As someone who spends a lot of time reading about and considering the 2020 Democratic primary field, I’m always struck by how many other Americans have spent approximately zero seconds doing so. I’m not, like, stunned; it’s my job to pay attention to this stuff, which can be a powerful motivator. But it’s still surprising to discover that fully 40 percent of Americans have never heard of Sen. Kirsten Gillibrand (D-N.Y.), who announced that she was running for president on a popular late-night talk show and who represents one of the largest states in the country.
That bit of data comes from Gallup’s most recent look at the Democratic field. Of the candidates it asked about, former vice president Joe Biden and Sen. Bernie Sanders (I-Vt.) were the best known, which shouldn’t come as a big surprise. (I’m just going to call Biden a candidate here because it’s easier than adding a qualifier every time.) But at least one-fifth of U.S. adults had never heard of any of the other five included in Gallup’s survey.
(Sanders isn’t included in these graphs because Gallup didn’t provide breakdowns of his polling numbers.)
I’ll note here that this could be crucially important moving forward. The dynamic of the 2016 Republican primary was, in retrospect, fairly simple: Donald Trump had a core base of support that allowed him to do well in early primary states in a crowded field of qualified candidates. That alone gave him momentum.
We’ve seen in past polls that awareness of possible candidates in the 2020 field correlates to support. Here, for example, is Iowa polling from December. Biden and Sanders lead the field in part because people have heard of them. Sanders, at least, also has a core, dedicated base of support that could allow him to do the Trump Glide (trademark pending) through early primaries.
That’s especially if other candidates have a hard time attracting attention. Look, it’s super, stupidly early. Honestly, the rational thing is to ignore all of this until, say, a week before voting? Maybe a month. You get my point.
Nonetheless. Even 40 percent of Democrats have not heard of Sen. Amy Klobuchar (D-Minn.), despite her already iconic mid-blizzard campaign launch. At least half of adults under age 35 have never heard of Gillibrand, Klobuchar or Sen. Cory Booker (D-N.J.).
I mean, 1 in 10 adults under age 35 have never heard of Biden, which is maybe taking the lack of attention to politics a bit too far.
How big a dent does a campaign launch make on awareness? Let’s compare the density of people saying they’d never heard of Sen. Elizabeth Warren (D-Mass.) in 2017, before she announced her bid, and in February. Two years ago, 23 percent of people hadn’t heard of her. Now, after her launch and the controversy over her heritage … 20 percent of people haven’t heard of her.
From a statistical standpoint, that’s no change at all.
Let’s overlay another bit of interesting data here. That lack of awareness doesn’t correlate to the amount of coverage the candidates got over the period that Gallup was “in the field” (meaning, conducting its poll).
Klobuchar was mentioned about as often as Booker, but he’s still much better known. (It’s a 10-point difference among Democrats.) She probably had more ground to make up, of course, coming from a relatively small state.
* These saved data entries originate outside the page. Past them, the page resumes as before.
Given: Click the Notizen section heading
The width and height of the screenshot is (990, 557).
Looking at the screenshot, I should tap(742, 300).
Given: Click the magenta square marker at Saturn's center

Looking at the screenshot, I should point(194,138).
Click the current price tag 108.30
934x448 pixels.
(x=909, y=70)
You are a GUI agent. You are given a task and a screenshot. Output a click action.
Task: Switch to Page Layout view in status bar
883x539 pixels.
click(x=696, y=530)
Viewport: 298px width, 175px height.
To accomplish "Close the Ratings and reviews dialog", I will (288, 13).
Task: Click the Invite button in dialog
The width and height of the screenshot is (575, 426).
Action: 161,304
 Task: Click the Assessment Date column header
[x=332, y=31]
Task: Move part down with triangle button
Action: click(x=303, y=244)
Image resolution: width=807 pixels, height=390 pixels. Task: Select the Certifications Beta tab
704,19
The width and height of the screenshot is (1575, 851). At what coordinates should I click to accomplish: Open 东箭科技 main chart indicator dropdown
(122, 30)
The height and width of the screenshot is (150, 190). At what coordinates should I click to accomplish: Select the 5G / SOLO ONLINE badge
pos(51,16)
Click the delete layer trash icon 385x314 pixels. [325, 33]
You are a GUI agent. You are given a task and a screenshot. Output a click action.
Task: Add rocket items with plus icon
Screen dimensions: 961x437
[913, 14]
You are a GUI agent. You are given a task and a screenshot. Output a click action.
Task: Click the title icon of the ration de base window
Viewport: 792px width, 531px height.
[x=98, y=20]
But then there’s that peak for Sen. Kamala D. Harris (D-Calif.). She was mentioned more during this period than any of the other candidates — including five times the mentions earned by Gillibrand.
A big chunk of that is thanks to Fox News, which has been pretty enthusiastic about Harris for perhaps not entirely supportive reasons. Fox alone mentioned her more than twice as often as Gillibrand was mentioned across the three cable networks and the five broadcast networks (ABC, CBS, Fox, NBC and PBS).
And over a quarter of Americans still have never heard of Harris.
Let’s also point out that cable news talked about the candidates a lot more than broadcast. In part that’s because broadcast networks air things other than news. But even as a percent of news coverage, the cable networks spent more time talking about candidates. Biden, for example, was mentioned about seven times as often on cable than on broadcast as a percentage of all news coverage.
Television watching isn’t the only way that people learn about candidates, of course, though it remains the most common way for people to learn about the news. About half of the country identifies CNN, Fox News and MSNBC as their most trusted news sources. Despite heavy coverage on those networks, many Americans have never heard of the Democrats vying to challenge Trump in 2020.
And now, the kicker. Ten percent of respondents in Gallup’s polling have never heard of the current vice president of the United States, Mike Pence. That includes 1 in 5 adults under the age of 35.
Maybe the problem isn’t entirely that we’re early in the cycle.